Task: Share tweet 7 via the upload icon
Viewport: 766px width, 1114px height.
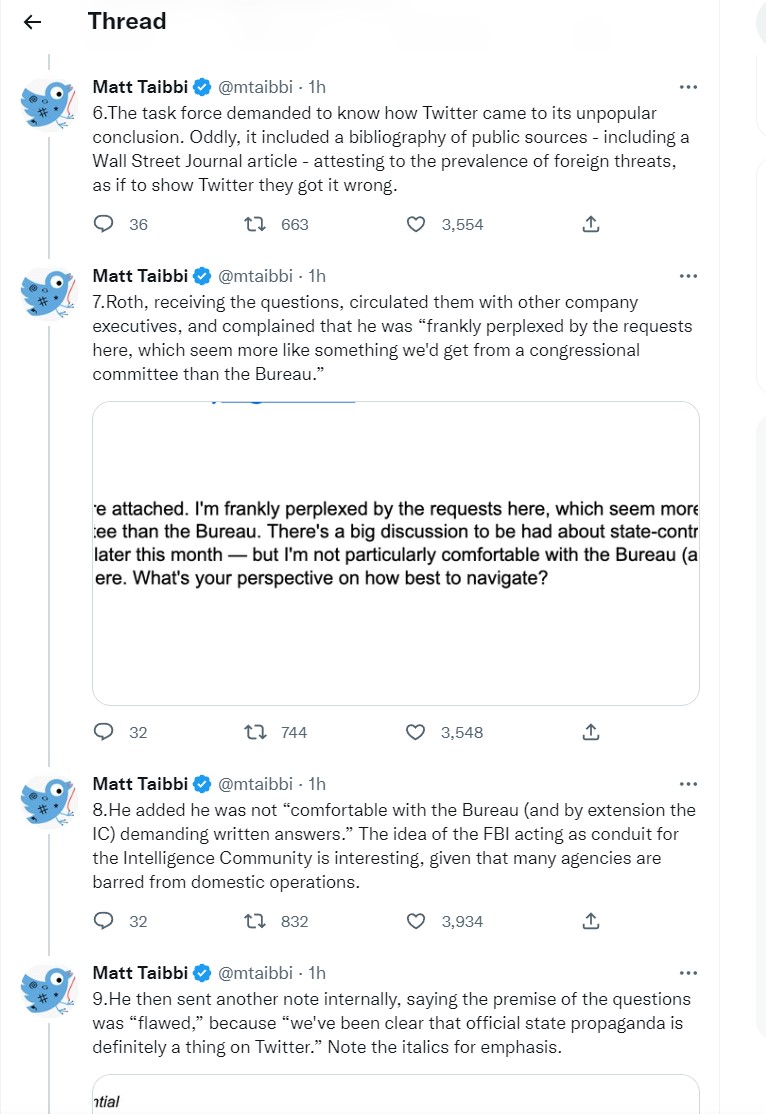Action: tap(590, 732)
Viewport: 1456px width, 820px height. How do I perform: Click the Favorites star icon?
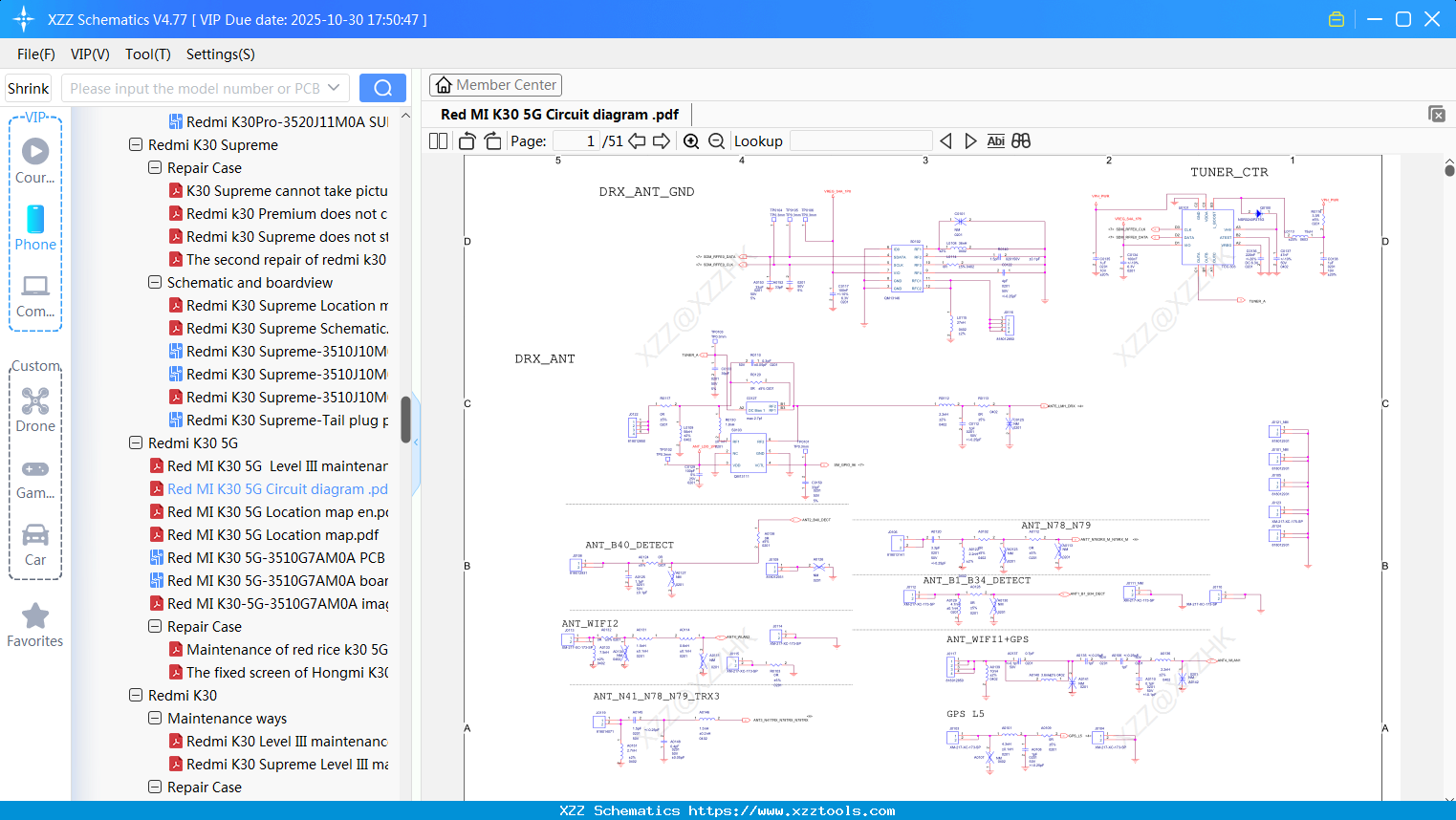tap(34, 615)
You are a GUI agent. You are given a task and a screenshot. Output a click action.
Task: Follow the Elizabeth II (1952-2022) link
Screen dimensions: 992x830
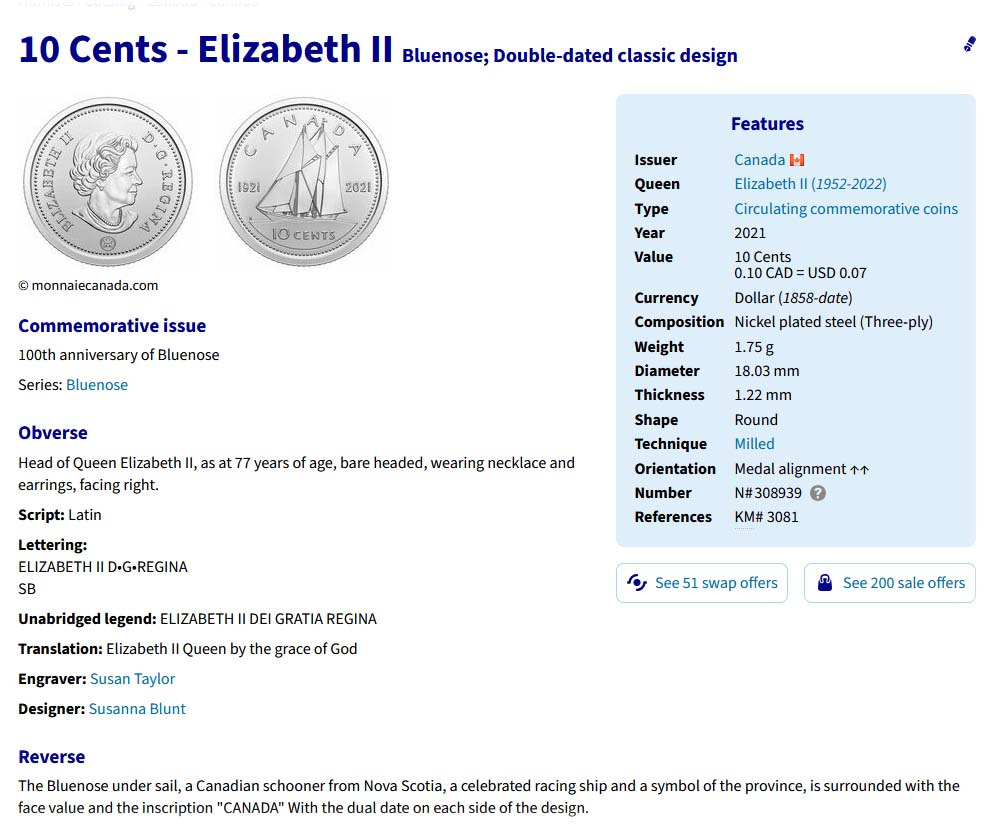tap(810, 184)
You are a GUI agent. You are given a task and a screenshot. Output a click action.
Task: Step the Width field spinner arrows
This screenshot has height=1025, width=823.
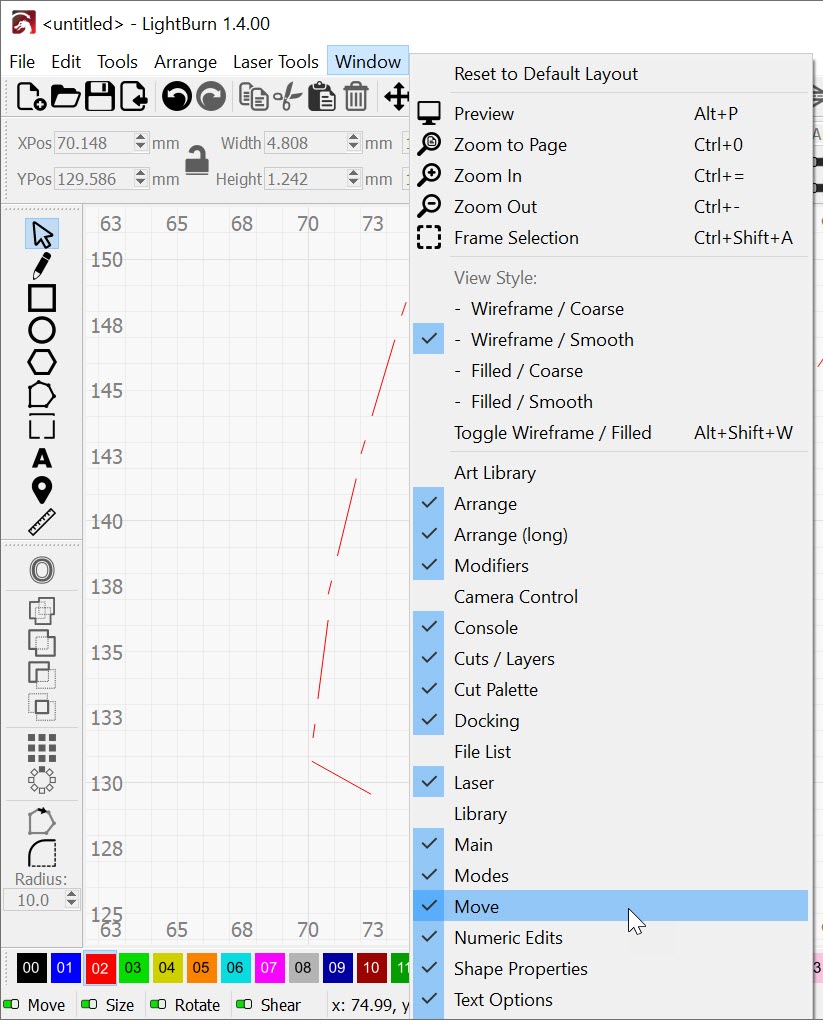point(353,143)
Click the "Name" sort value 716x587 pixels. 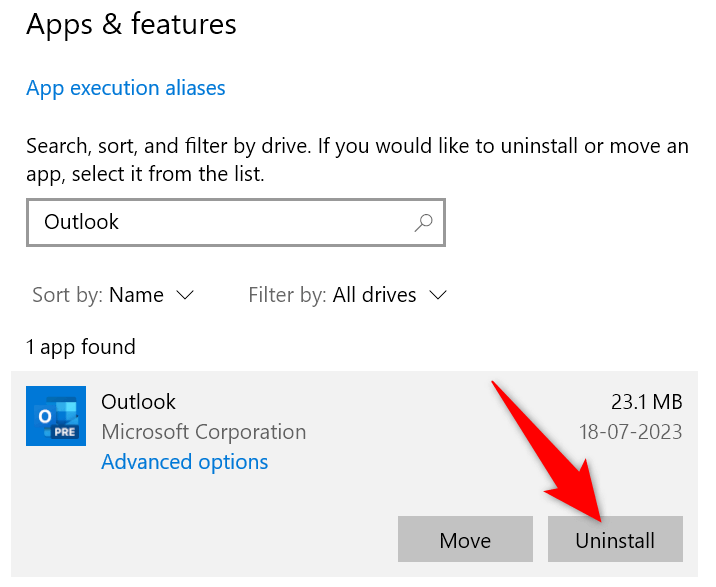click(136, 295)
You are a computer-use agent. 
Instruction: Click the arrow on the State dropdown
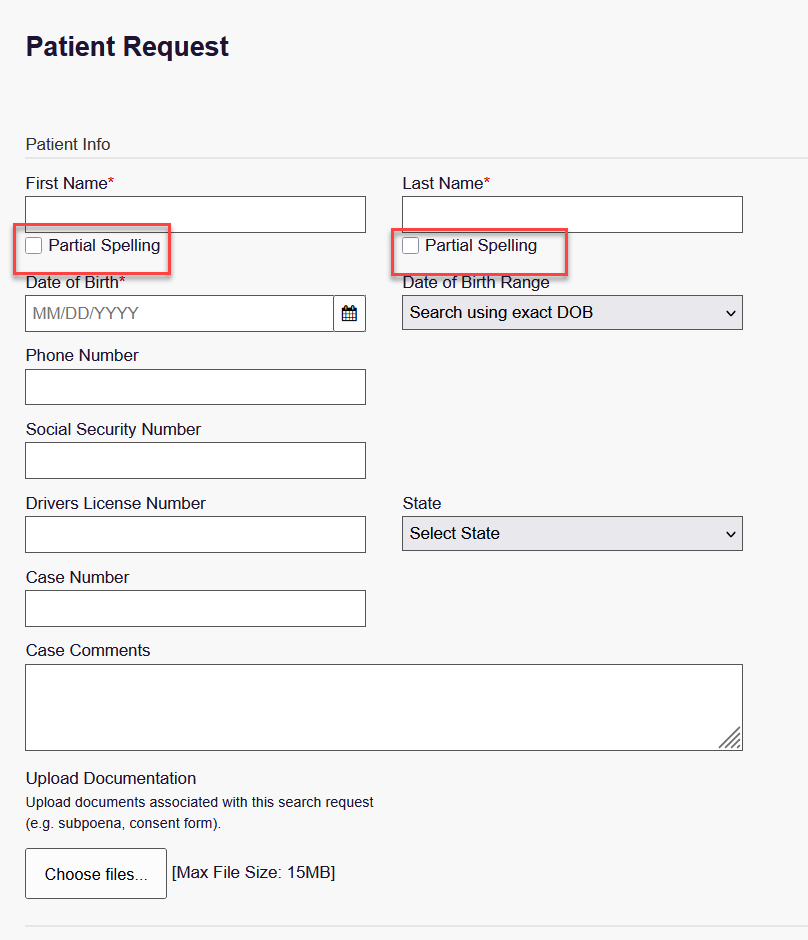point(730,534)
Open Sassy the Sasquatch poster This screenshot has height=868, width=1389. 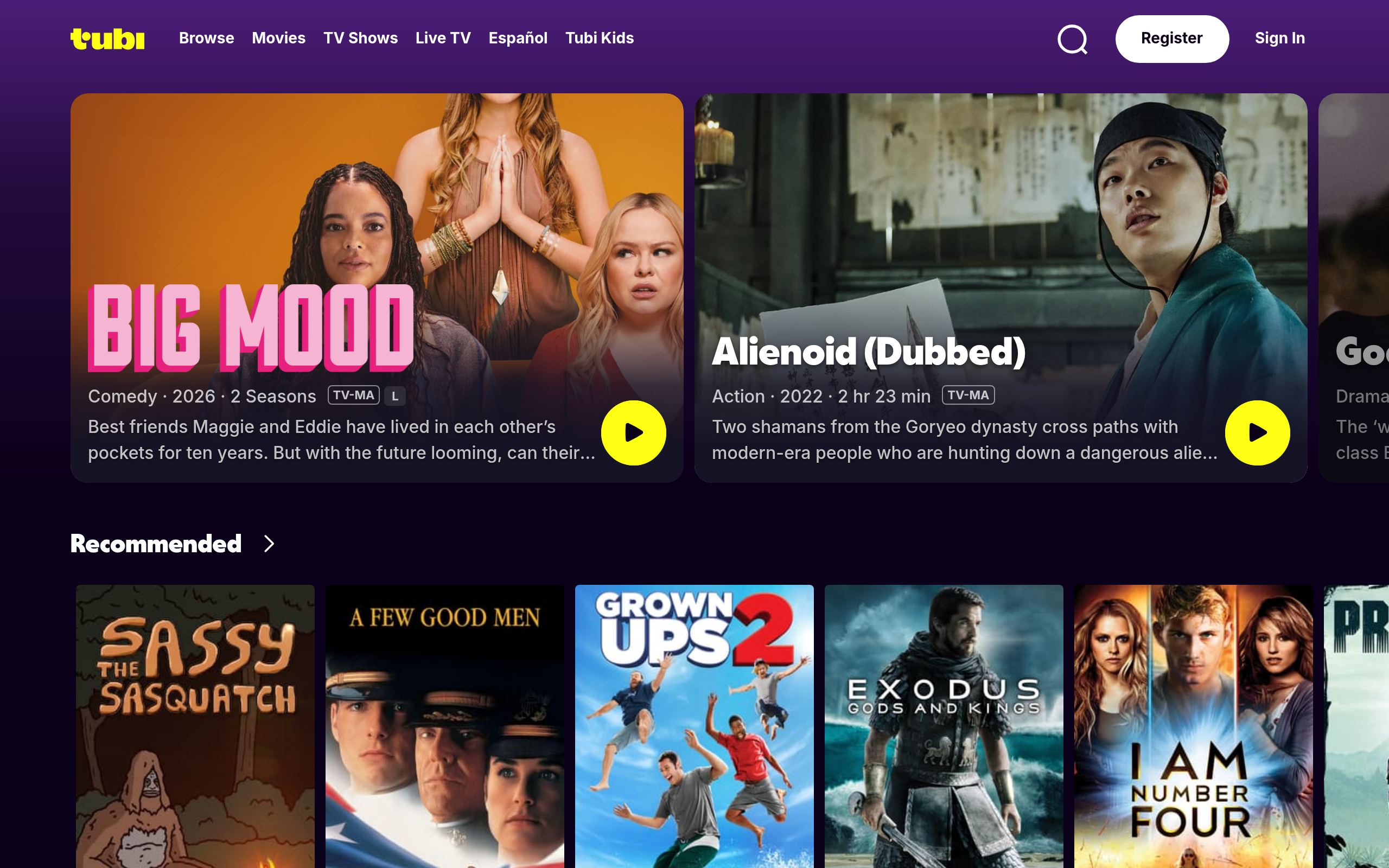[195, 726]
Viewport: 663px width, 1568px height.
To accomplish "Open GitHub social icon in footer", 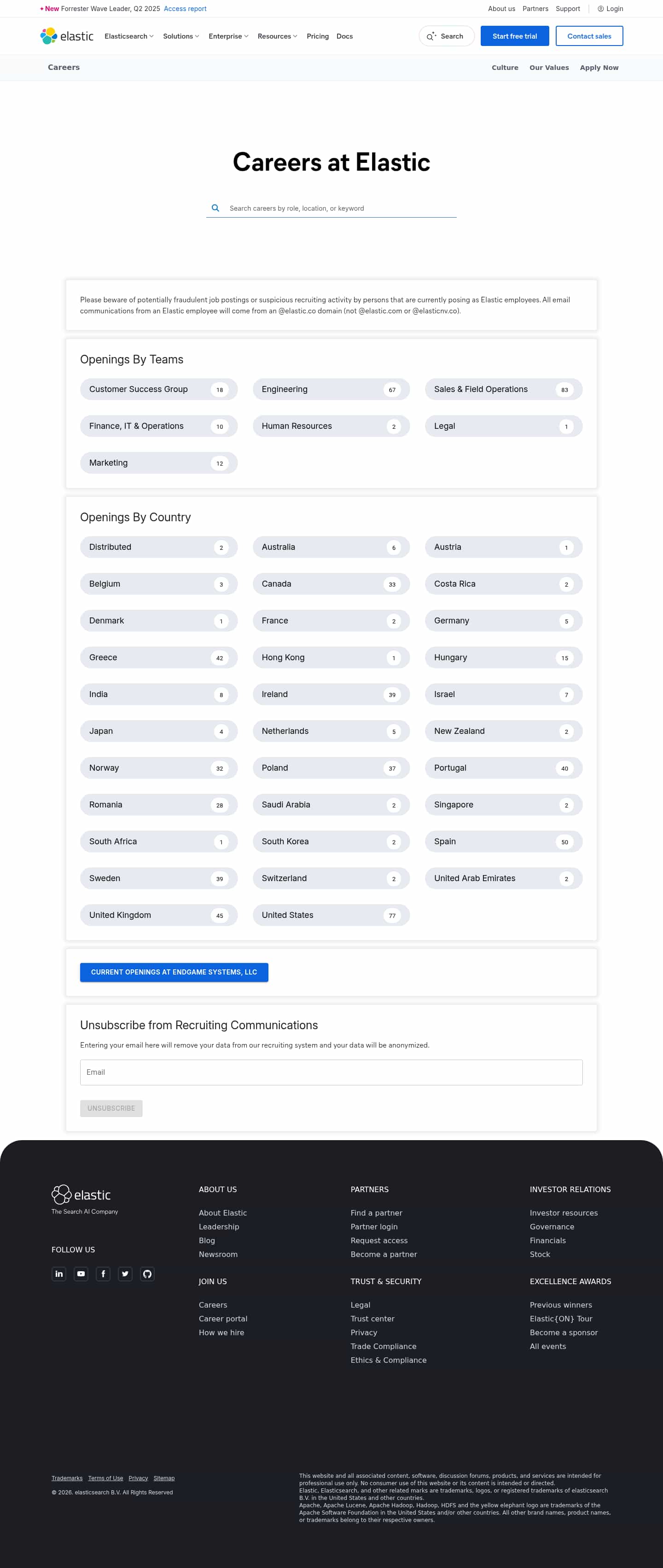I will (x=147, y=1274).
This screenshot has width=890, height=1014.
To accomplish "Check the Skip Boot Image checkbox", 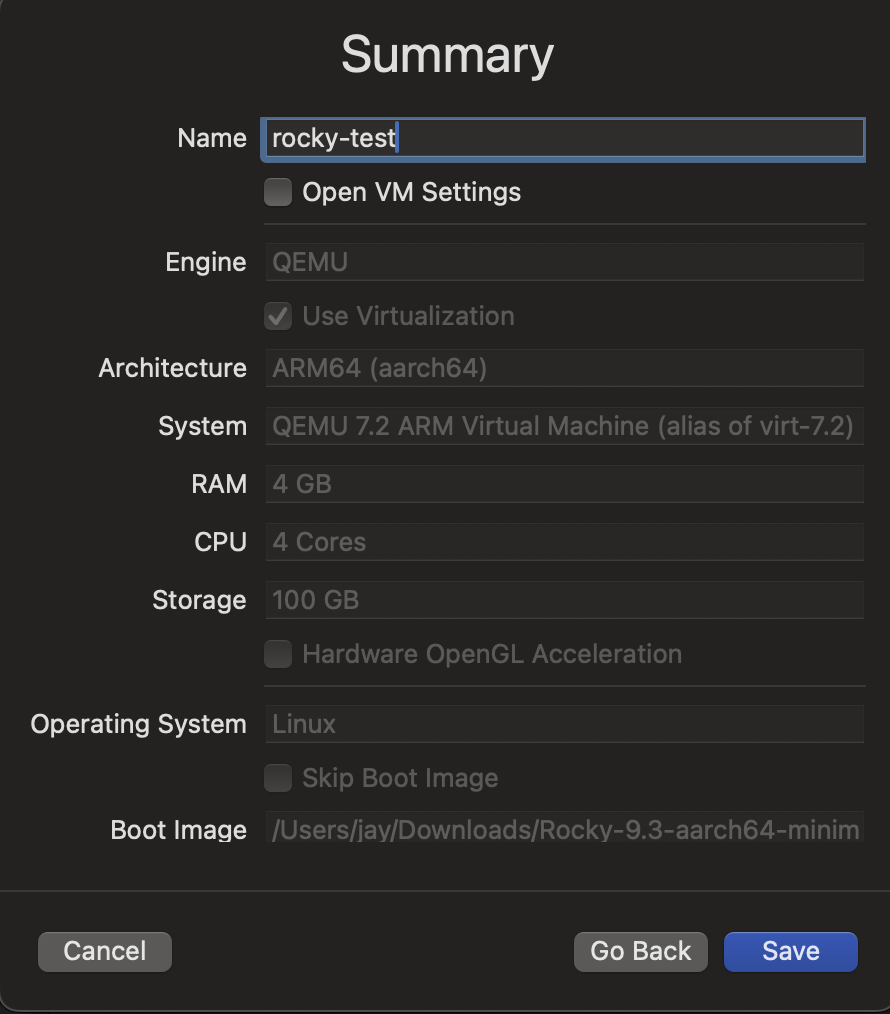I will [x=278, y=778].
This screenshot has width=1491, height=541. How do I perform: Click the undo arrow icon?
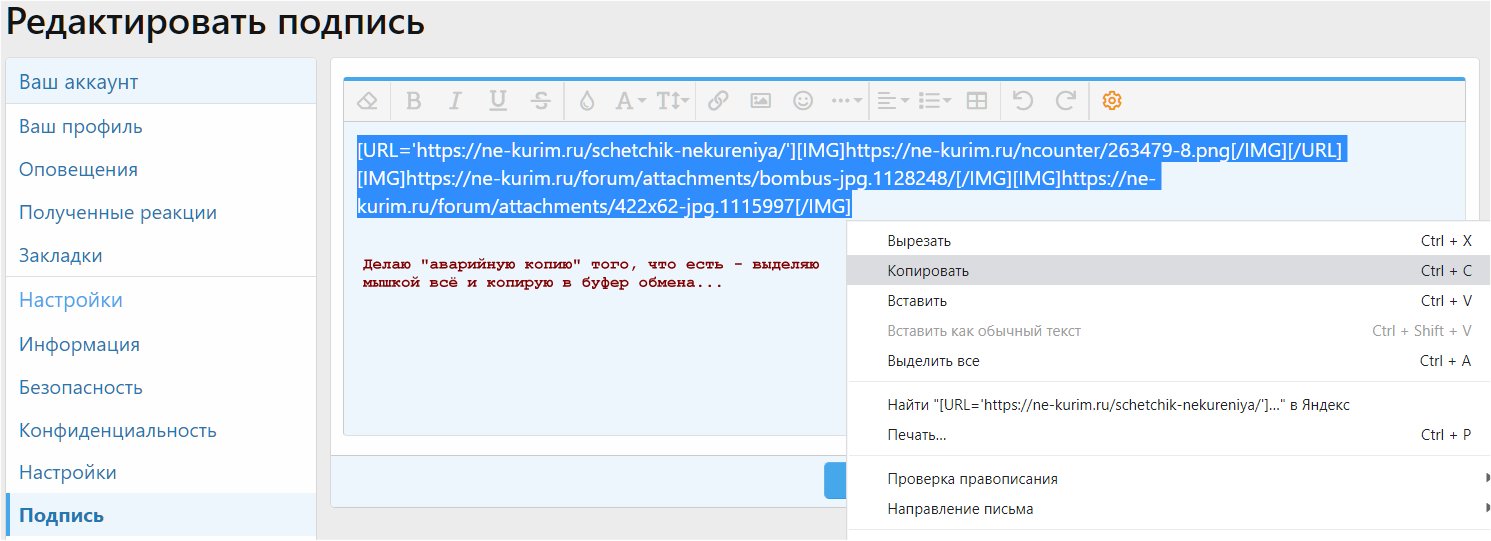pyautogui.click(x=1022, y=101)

• _How to complete this task_: Copy exactly and only this span: the line with "This screenshot has width=1491, height=541." through the final line of the entries, both ends included, with the pictures left out.

• _Exercise solution_:
This screenshot has width=1491, height=541. How do I perform: Click the undo arrow icon?
pyautogui.click(x=1022, y=101)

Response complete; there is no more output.